Debby Vita Dewi Tegaskan Transparansi DBH Pajak Daerah dalam Rekonsiliasi Triwulan IV 2025

BANGKASELATAN, BABELINES.COM – Wakil Bupati Bangka Selatan (Basel) Debby Vita Dewi, menghadiri kegiatan Rekonsiliasi Dana Bagi Hasil (DBH) Pajak Daerah Provinsi Triwulan IV Tahun 2025,di Ruang Pertemuan Gunung Namak, Sekretariat Daerah Toboali, Senin (23/2/2026).
Kegiatan yang dihadiri perwakilan pemerintah provinsi serta kabupaten/kota se-Provinsi Kepulauan Bangka Belitung (Babel) tersebut, dalam rangka sinkronisasi data penerimaan pajak daerah yang menjadi dasar penetapan DBH. 
Tampak, Wakil Bupati Basel Debby Vita Dewi hadir didampingi Kepala Badan Keuangan Daerah Pemkab Basel Rianto, serta Mimi Fimiyanti Kepala Bidang Perbendaharaan Badan Keuangan Daerah Babel yang mewakili Kepala Badan Keuangan Daerah Babel.
Pada kesempatan itu, Wakil Bupati Basel Debby Vita Dewi menegaskan pentingnya transparansi dan akuntabilitas dalam pengelolaan Dana Bagi Hasil (DBH) Pajak Daerah sebagai salah satu komponen penting pendapatan daerah, khususnya dalam pendapatan transfer antar daerah bagi pemerintah kabupaten/kota.
“Dana bagi hasil pajak daerah dari pemerintah provinsi merupakan salah satu unsur pendapatan daerah bagi pemerintah kabupaten/kota pada komponen pendapatan transfer antar daerah.
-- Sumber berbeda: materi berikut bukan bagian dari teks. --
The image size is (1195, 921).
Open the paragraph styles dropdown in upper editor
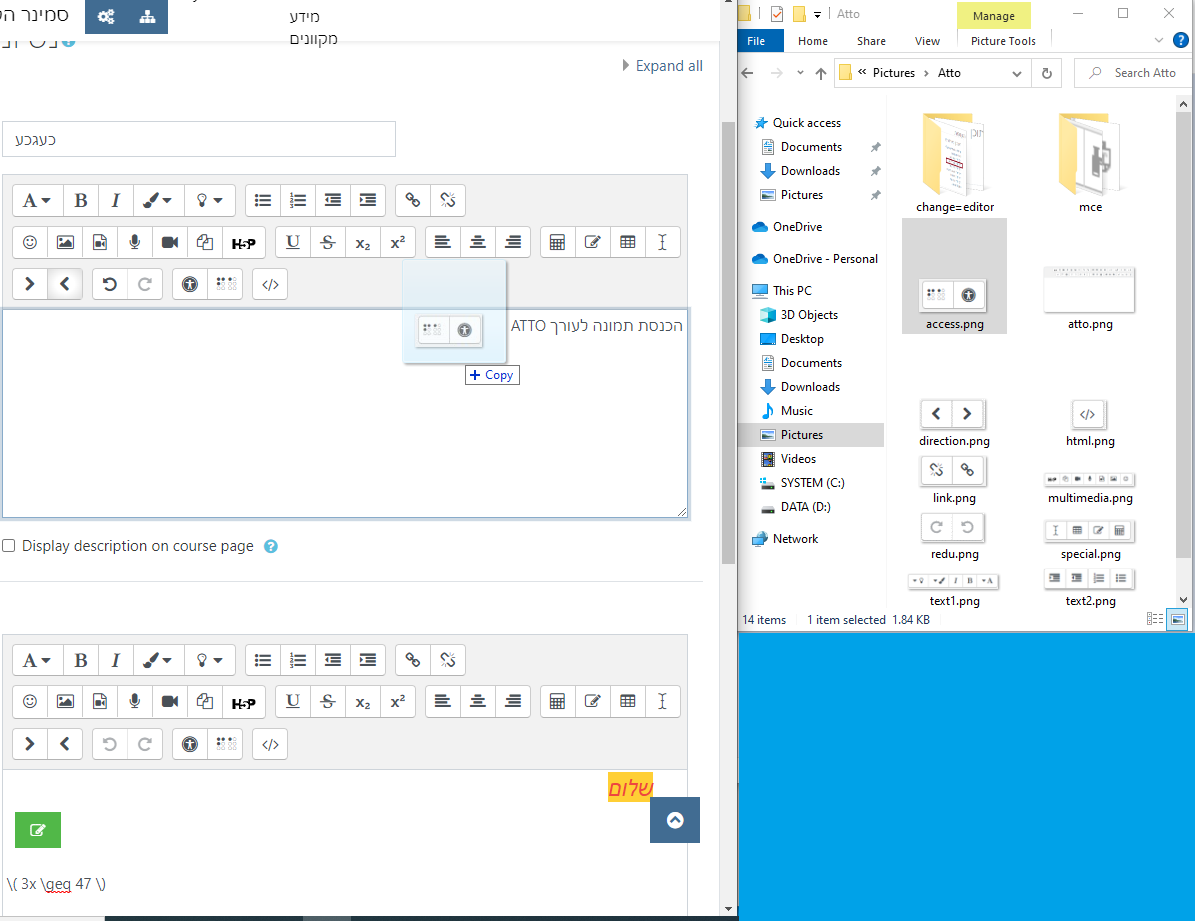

Pada tahun 2025 Basel menerima DBH pajak provinsi sebesar Rp40,42 miliar atau sekitar 4,77 persen dari total pendapatan daerah. Sementara pada tahun 2026, pemerintah daerah merencanakan penerimaan sebesar Rp39,13 miliar atau mengalami penurunan dibandingkan realisasi tahun sebelumnya, ” tegasnya.
Ia menyebutkan bahwa penurunan tersebut, berkaitan dengan perubahan kebijakan perpajakan daerah, khususnya pengalihan Pajak Kendaraan Bermotor (PKB) dan Bea Balik Nama Kendaraan Bermotor (BBNKB) menjadi opsen pajak sesuai amanat Undang-Undang Nomor 1 Tahun 2022.
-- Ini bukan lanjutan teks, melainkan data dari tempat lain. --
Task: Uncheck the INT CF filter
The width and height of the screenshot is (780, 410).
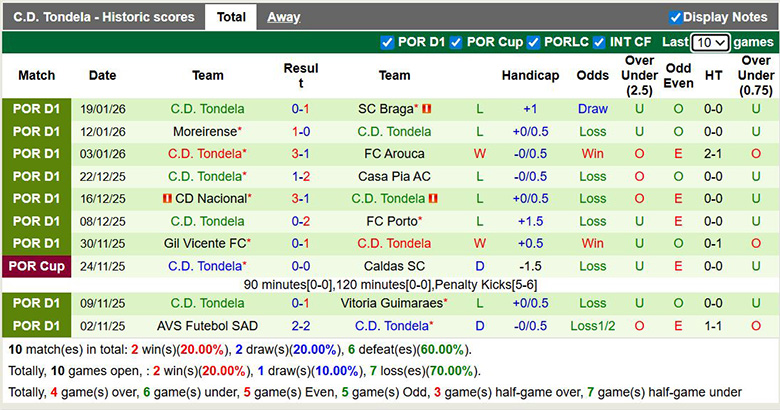Action: (x=599, y=43)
“Tahun 2026, Pemkab Basel merencanakan penerimaan yang bersumber dari dana bagi hasil pajak daerah sebesar Rp39,13 miliar. Mengalami penurunan dibandingkan realisasi tahun 2025, penurunan ini sehubungan dengan pengalihan secara penuh Pajak Kendaraan Bermotor (PKB) dan Bea Balik Nama Kendaraan Bermotor (BBNKB) menjadi opsen pajak sebagai amanat Undang-Undang 1 Tahun 2022,” sebut Debby.